Но вот его-то, Петра Максимовича, хрен возьмешь и расколешь! Для этого нужны железные факты. А откуда менты их возьмут? Показания Степана? Маловато будет!
– Чем обязан? – хмуро осведомился он. И нагловато добавил: – С чего такая честь?
Мент, озирая в это время квартиру своими чересчур пронырливыми буркалами, ответил не сразу, а потом, резко повернув голову в его сторону, огорошил вопросом:
– Вам известно, где сейчас находится ваша жена? Анна Васильевна Малахова?
Вот именно! А где его жена? Где его ненаглядная Анютка? Если б он знал! И в груди в который раз за последнее время болезненно защемило.
– Сам только утром домой пришел, – пожал он плечами.
– Значит, сегодня ночью вас дома не было?
– Ну.
– А вчера? Прошлую ночь вы где провели?
– Дома.
– С женой?
– Не. Она на этих была… на бдениях.
– На каких таких бдениях? – откровенно удивился опер.
– Где духов вызывают, – пояснил Петр Максимович как мог, но, видимо, недостаточно внятно для милицейского капитана. Впрочем, чего с него, бестолкового, взять – на то он и мент!
Опер немного помялся, похоже, пытаясь взять в толк, о чем идет речь, но потом отказался от этой затеи, уточнив:
– Значит, позапрошлую ночь вы провели в одиночестве?
– Угу.
Опер помолчал, вроде как что-то обдумывая, а потом вытащил из своего кейса бумажный пакет, из которого достал несколько листков бумаги. Малахов не сразу сообразил, что это – фотографии.
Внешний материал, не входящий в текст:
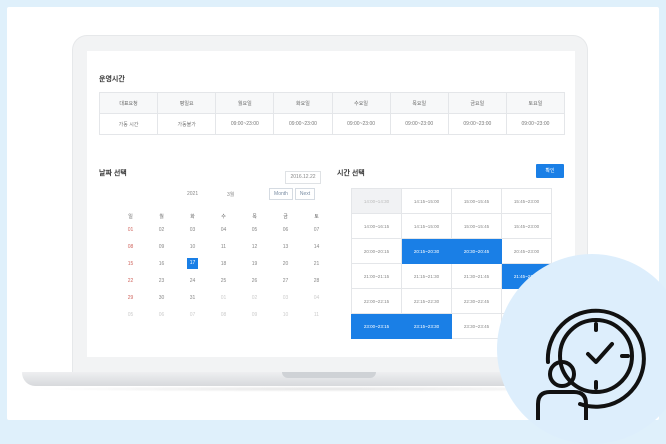  What do you see at coordinates (426, 301) in the screenshot?
I see `time-slot: 22:15~22:30` at bounding box center [426, 301].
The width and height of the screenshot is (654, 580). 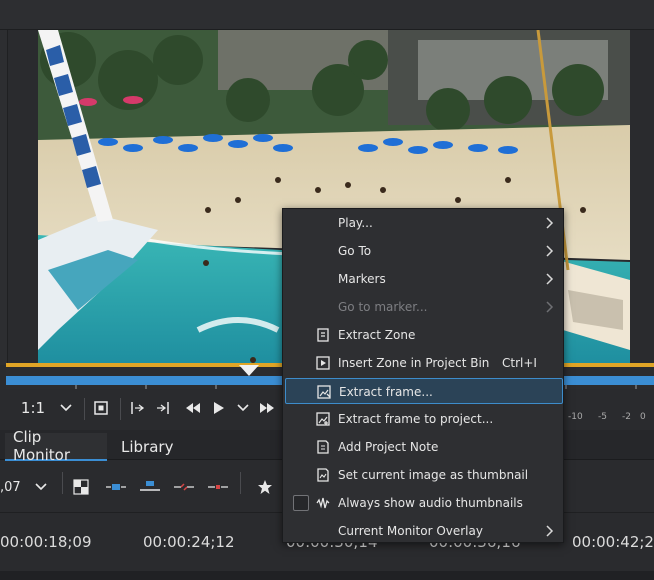 What do you see at coordinates (424, 335) in the screenshot?
I see `menu-item-extract-zone: Extract Zone` at bounding box center [424, 335].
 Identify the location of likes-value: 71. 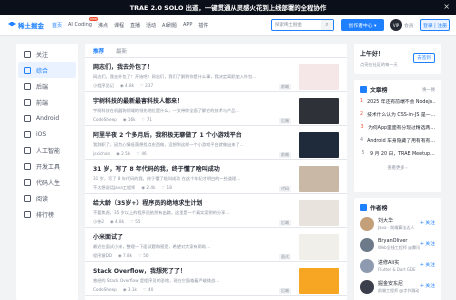
(150, 120).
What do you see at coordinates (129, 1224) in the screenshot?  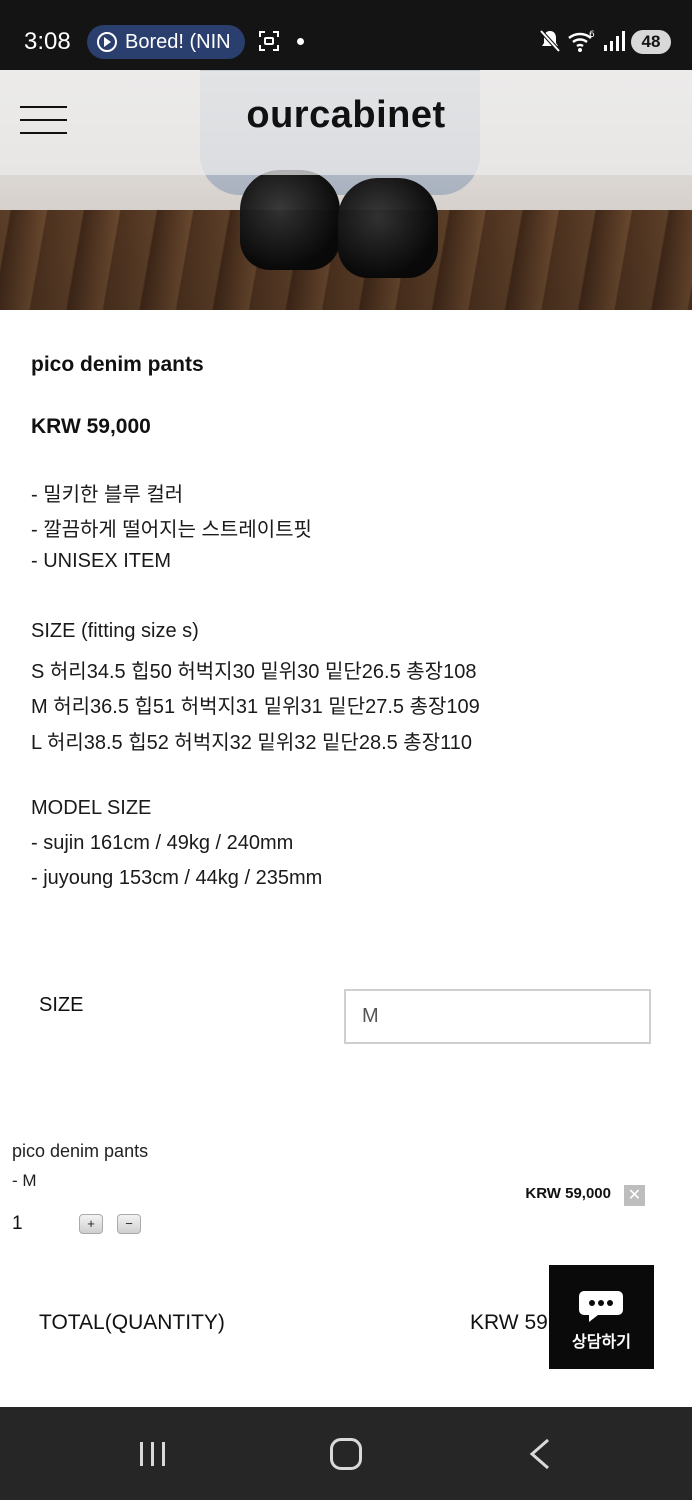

– Есть основания считать, что ваша жена вчера ночью была убита, – вдруг заявил капитан, и, прежде чем до Малахова дошла суть его слов, мент сунул Петру Максимовичу под нос один из снимков.
Но путем рассмотреть его Малахов не смог, поскольку опять прихватило где-то в области сердца. Перед глазами поплыли черные круги, и он обвис на стуле, на какое-то время перестав воспринимать окружающее.
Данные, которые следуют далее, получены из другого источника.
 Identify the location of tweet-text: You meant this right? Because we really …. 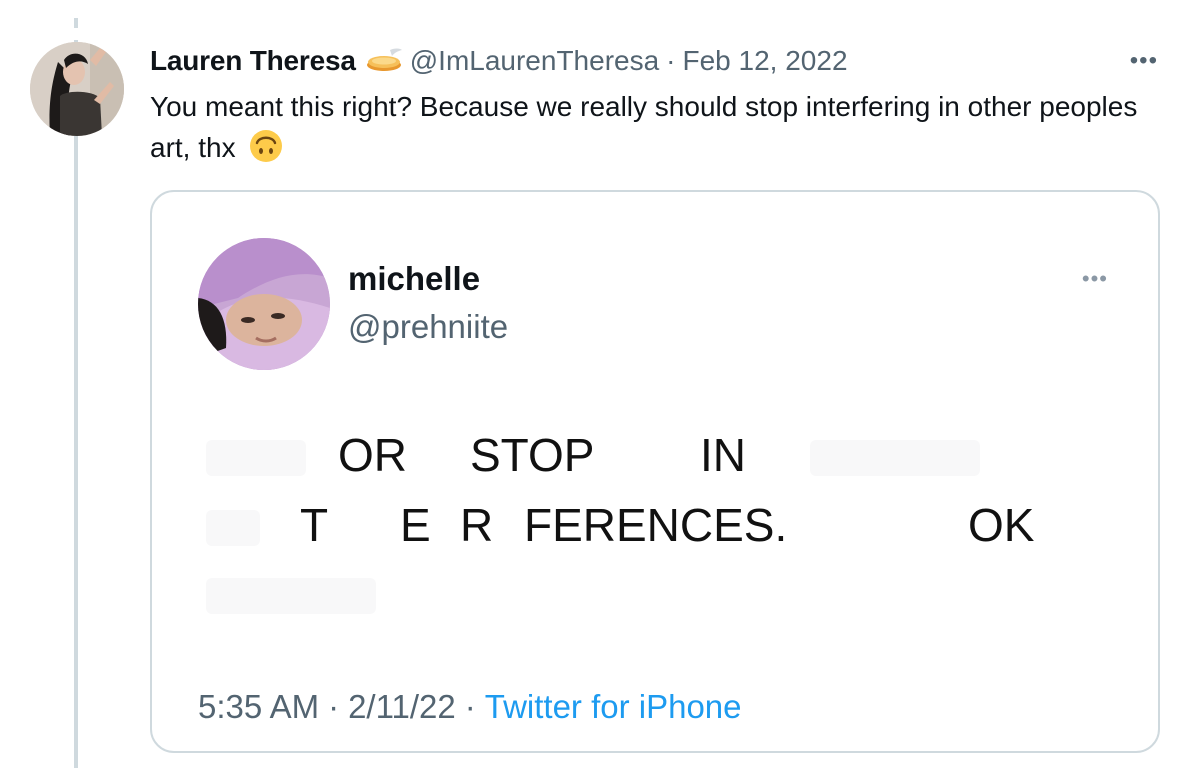
(650, 127).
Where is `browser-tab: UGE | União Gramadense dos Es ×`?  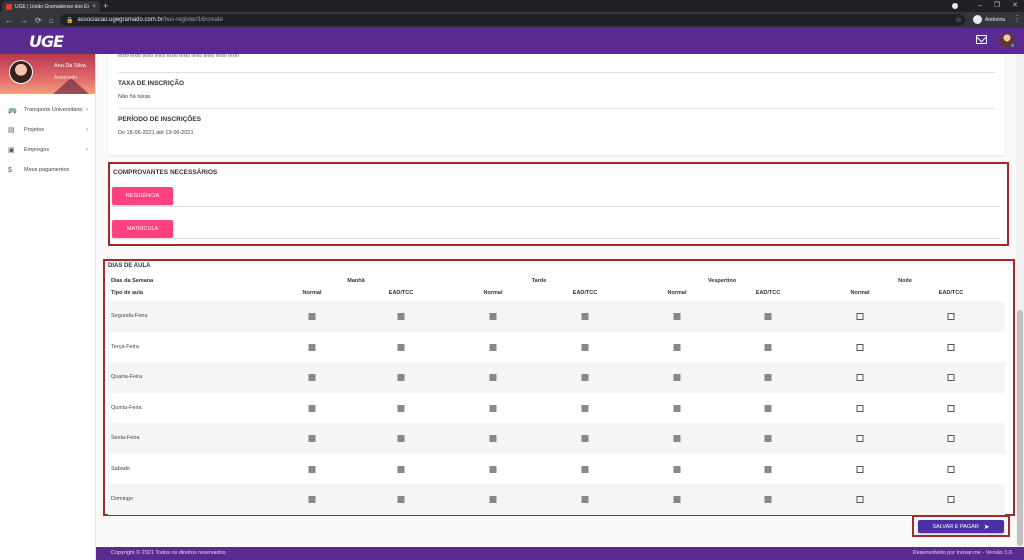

Очнувшись, Малахов увидел перед собой обеспокоенное лицо капитана и таблетки нитроглицерина в его руках: видимо, с помощью этого лекарства опер привел Петра Максимовича в чувство.
– Я сейчас вызову вам врача, – участливо произнес капитан.
– Не надо, – прохрипел Малахов. – Покажите… фотку.
Мент, поколебавшись, передал ему в руки фотографию. На ней Малахов увидел Карнаухова и Анютку. Оба мертвые.
– Эта женщина – ваша жена? – осторожно, видимо, боясь очередного приступа, спросил капитан.